We Are Flint: This is Me special needs fashion show shines in its fifth year

December 14, 2023

Editor’s note: Flint is oftentimes cast in a negative light. While the city has its struggles, take a deeper look and you’ll see people fighting for their hometown, building the city back, and creating its future through their personalities and ideas while staying true to its history and vibrant culture. This weekly series of stories will show that Flint is more than a place. Flint is its people. We are Flint.

FLINT, MI — “This Is Me” started with a simple question between two loving mothers.

In 2018, Tracy Palmer was approached by Charise Key-Gray at one of her fashion shows against bullying.

Key-Gray thought her son Emari Suggs and his love of fashionable socks would do well on the runway.

At the time, he was 18 and known to be the most fashionable at his school. Suggs, who has autism, was also in the audience and lit up while watching models walk the runway.

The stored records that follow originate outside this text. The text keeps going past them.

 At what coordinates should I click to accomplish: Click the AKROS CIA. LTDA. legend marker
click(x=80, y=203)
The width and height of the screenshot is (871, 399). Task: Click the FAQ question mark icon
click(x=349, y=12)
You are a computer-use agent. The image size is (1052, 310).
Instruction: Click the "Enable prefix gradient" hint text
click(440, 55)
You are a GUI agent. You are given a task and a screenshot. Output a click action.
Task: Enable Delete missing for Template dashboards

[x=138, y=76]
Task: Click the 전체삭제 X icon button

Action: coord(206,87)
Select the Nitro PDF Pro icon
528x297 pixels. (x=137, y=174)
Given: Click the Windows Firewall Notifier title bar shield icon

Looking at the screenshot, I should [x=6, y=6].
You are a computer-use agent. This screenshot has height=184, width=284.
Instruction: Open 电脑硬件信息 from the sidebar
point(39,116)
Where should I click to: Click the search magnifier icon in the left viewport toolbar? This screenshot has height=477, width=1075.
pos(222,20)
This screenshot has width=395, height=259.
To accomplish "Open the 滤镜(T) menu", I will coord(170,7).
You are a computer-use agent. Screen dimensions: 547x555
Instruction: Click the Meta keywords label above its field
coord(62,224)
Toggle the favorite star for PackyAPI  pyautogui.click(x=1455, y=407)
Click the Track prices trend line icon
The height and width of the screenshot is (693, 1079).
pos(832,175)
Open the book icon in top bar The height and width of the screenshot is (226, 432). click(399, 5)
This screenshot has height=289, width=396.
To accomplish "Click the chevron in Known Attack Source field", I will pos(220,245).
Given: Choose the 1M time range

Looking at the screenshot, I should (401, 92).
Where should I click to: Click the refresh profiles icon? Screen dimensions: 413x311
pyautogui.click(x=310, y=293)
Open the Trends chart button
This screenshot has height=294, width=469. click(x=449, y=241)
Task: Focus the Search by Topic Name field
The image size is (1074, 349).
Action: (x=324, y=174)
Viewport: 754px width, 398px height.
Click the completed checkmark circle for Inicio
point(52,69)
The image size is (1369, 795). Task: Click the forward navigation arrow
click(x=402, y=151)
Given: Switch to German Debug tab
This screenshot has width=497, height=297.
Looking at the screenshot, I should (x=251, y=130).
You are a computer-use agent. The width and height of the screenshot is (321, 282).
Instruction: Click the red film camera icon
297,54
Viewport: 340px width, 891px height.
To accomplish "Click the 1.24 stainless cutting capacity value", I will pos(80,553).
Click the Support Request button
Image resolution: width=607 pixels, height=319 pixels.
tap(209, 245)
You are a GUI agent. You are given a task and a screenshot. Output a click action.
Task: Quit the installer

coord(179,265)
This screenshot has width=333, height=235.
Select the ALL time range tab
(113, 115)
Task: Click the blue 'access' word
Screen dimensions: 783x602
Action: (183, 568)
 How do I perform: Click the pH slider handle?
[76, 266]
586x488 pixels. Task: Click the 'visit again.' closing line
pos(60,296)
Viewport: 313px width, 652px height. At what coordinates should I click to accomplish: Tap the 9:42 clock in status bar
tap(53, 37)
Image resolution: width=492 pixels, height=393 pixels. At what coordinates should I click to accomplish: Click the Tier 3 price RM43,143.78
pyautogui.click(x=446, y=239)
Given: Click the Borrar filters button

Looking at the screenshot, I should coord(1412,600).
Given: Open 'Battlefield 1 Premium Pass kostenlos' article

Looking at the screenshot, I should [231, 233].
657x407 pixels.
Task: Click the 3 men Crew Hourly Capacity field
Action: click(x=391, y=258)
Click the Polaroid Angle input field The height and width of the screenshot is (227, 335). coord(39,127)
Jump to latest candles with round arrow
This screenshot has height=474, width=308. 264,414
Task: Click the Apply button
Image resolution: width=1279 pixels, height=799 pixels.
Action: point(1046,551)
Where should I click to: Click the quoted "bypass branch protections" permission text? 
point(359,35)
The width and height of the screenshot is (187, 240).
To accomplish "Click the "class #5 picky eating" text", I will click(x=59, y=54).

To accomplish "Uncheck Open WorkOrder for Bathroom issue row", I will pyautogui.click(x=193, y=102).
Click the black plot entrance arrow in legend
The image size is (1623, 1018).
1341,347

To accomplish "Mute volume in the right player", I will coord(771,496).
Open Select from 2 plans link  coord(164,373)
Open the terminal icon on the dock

“He likes to rock his cool socks and make sure all of his clothes match. It had to be blue shirt, blue pants, blue socks. He’s always gotten compliments being the best dressed person in school,” Key-Gray said. “I always want him to be able to express himself and thought this would be a perfect opportunity for autistic children or others with special needs to find themselves.”

Inspired by the interaction, Palmer set out to give a platform to individuals who have special needs and a spotlight to do something that they’re more than capable of doing.

Entering its fifth year, “This Is Me” has become a staple in the Flint community.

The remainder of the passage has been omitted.